Propagation of boundary-induced discontinuity in stationary radiative transfer

TL;DR

This paper investigates how boundary discontinuities affect solutions in stationary radiative transfer, introducing conditions for discontinuity propagation without relying on velocity averaging, and providing a counterexample in 2D.

Contribution

It establishes new boundary conditions ensuring discontinuity propagation in stationary transport equations without using velocity averaging, and presents a counterexample in two dimensions.

Findings

Discontinuity propagates along positive characteristic lines under certain boundary conditions.

Velocity averaging lemma is not necessary for analyzing discontinuity propagation.

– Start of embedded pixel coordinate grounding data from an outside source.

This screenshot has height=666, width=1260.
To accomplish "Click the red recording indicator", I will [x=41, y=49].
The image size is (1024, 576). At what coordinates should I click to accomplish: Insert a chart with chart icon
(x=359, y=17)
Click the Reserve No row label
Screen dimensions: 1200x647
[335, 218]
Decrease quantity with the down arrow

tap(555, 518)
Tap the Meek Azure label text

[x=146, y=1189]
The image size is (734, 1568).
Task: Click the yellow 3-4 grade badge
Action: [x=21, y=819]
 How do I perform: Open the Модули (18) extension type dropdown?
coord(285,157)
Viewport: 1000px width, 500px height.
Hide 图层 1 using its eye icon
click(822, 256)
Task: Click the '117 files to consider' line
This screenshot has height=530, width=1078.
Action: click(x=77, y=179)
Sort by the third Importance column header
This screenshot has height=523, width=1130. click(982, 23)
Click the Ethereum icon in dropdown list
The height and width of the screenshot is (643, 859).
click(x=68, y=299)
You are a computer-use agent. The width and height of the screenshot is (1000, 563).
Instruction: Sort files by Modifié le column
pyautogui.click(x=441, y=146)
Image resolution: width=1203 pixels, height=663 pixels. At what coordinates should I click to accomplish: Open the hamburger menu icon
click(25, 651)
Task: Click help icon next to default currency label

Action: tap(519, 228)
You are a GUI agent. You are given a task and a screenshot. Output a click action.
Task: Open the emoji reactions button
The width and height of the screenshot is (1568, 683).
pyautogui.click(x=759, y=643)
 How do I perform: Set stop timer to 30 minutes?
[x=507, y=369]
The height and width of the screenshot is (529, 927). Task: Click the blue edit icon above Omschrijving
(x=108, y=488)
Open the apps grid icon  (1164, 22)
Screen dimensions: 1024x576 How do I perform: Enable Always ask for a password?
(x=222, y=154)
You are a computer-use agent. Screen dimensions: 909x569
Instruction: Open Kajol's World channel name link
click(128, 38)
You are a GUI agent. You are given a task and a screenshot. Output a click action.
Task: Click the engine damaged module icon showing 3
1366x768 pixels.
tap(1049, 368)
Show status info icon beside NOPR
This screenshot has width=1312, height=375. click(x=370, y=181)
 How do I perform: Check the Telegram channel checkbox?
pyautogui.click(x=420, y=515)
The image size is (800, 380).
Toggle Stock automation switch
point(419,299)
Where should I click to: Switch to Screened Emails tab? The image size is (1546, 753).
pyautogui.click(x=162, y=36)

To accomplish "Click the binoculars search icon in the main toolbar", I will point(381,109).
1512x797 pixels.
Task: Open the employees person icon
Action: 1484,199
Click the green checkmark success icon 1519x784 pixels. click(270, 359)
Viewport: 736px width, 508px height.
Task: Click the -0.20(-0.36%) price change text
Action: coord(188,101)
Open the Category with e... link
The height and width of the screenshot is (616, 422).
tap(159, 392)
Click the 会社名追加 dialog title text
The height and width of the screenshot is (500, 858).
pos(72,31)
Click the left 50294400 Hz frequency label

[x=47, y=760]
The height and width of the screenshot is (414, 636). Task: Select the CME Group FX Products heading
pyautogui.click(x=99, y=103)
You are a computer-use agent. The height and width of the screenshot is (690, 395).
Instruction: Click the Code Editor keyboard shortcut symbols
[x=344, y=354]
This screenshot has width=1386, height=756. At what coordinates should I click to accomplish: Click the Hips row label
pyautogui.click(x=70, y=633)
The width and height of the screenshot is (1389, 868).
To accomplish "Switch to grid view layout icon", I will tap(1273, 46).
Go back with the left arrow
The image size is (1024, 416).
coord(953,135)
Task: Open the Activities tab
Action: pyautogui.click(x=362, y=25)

Piecewise continuity of boundary data is insufficient for the main propagation result.

Abstract

We consider the boundary value problem of the stationary transport equation in the slab domain of general dimensions. In this paper, we discuss the relation between discontinuity of the incoming boundary data and that of the solution to the stationary transport equation. We introduce two conditions posed on the boundary data so that discontinuity of the boundary data propagates along positive characteristic lines as that of the solution to the stationary transport equation. Our analysis does not depend on the celebrated velocity averaging lemma, which is different from previous works. We also introduce an example in two dimensional case which shows that piecewise continuity of the boundary data is not a sufficient condition for the main result.